Basada en su experiencia personal, la directora Carla Simón ha creado una cinta llena de detalles “infraordinarios”, como los llamó el escritor Georges Perec, que resuenan bajo la mirada atenta y extrañada de Frida en su nuevo contexto. La cargada de unos huevos mientras espera temerosa a que pase una gallina, idas a bañarse a un río, juegos con otros niños en un parque polvoriento son algunos de los momentos que la película retrata con delicadeza, y que sirven para mostrar sutilmente cómo la sensación de extrañeza se va transformando, a punta de detalles y tiempo, en familiaridad.

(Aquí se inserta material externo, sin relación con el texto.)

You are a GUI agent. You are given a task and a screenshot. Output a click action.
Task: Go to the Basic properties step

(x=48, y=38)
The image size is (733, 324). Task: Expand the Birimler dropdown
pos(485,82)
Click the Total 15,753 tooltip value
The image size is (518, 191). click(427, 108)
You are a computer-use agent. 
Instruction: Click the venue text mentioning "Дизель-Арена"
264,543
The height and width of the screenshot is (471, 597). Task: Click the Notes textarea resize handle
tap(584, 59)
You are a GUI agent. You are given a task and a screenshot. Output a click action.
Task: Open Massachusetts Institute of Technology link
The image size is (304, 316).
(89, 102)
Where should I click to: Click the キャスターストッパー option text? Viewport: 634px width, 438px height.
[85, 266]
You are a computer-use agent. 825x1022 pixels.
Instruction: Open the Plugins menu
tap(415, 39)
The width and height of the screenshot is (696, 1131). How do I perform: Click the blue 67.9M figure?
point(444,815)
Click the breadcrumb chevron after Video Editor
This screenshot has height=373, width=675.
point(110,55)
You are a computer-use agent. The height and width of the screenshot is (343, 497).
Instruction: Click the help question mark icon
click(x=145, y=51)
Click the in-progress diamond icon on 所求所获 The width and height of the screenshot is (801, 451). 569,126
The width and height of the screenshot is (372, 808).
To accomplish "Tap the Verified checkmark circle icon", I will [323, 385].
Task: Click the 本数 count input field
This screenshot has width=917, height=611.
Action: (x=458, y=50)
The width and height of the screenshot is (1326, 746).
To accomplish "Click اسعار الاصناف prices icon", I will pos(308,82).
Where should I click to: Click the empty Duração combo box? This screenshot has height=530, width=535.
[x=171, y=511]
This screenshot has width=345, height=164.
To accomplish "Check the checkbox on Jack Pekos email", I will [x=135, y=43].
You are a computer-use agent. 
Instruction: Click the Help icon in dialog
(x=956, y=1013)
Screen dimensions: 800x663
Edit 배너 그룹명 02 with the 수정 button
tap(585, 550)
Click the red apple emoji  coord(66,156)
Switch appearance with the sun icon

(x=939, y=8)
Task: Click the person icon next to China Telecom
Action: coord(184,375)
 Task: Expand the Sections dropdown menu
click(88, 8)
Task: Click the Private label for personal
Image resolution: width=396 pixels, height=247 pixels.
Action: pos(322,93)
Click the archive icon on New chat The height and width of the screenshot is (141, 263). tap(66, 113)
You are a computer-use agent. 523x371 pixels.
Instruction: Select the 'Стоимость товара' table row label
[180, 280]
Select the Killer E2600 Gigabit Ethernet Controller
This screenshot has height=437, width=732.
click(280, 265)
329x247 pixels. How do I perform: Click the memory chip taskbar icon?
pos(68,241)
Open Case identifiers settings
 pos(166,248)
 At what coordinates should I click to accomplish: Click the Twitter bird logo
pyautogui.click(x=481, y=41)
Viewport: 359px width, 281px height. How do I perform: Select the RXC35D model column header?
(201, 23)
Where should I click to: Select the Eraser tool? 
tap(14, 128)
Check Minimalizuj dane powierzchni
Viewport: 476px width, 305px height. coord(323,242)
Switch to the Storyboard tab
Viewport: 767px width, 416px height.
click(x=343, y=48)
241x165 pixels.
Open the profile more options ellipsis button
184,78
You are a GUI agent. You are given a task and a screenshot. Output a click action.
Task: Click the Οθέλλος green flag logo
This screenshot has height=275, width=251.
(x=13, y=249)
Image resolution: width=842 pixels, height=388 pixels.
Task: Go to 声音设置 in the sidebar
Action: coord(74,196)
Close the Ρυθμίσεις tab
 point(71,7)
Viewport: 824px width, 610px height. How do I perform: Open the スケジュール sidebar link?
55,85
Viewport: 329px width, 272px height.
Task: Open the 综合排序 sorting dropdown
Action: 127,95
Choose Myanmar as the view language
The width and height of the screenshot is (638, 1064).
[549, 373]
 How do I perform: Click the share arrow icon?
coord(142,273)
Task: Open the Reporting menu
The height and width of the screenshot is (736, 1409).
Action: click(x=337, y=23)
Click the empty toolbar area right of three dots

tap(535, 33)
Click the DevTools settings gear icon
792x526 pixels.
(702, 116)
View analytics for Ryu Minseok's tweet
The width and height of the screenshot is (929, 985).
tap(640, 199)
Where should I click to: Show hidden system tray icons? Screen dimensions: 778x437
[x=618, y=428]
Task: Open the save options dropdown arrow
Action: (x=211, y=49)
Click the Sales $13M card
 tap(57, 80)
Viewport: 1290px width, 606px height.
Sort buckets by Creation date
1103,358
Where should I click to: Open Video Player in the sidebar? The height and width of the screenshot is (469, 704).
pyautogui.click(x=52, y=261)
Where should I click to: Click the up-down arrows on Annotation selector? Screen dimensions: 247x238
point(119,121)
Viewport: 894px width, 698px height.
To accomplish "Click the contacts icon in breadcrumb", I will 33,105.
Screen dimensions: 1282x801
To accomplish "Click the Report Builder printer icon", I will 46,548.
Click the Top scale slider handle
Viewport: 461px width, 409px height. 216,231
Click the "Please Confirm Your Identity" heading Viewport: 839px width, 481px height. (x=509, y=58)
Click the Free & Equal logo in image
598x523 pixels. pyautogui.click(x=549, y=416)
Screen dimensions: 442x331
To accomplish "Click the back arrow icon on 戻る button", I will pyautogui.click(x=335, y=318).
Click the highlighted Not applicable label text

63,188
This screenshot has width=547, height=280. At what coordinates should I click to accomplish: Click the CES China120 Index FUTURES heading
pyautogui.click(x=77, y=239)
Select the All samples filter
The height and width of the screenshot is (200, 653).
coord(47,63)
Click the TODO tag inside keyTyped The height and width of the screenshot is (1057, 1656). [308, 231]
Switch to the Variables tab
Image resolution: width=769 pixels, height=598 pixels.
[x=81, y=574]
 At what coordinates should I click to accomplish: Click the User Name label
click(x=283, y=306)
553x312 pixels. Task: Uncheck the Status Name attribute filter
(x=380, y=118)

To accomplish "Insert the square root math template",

Paralelo a estos momentos sí hay un amago de intriga, alimentado gota a gota, relacionado con lo sucedido a los padres de la niña y que termina por armar una especie de columna vertebral que no cuadra del todo con los momentos “infraordinarios”.
Porque hay una contradicción profunda: mientras que en un retrato cotidiano basta la captura de los tiempos sin afanes, una intriga sí condiciona a esperar alguna resolución. Y ese estar pendiente del futuro de la intriga interfiere y distrae en el disfrute de esos momentos intrascendentes. Pero es un asunto menor en esta ópera prima inesperadamente madura.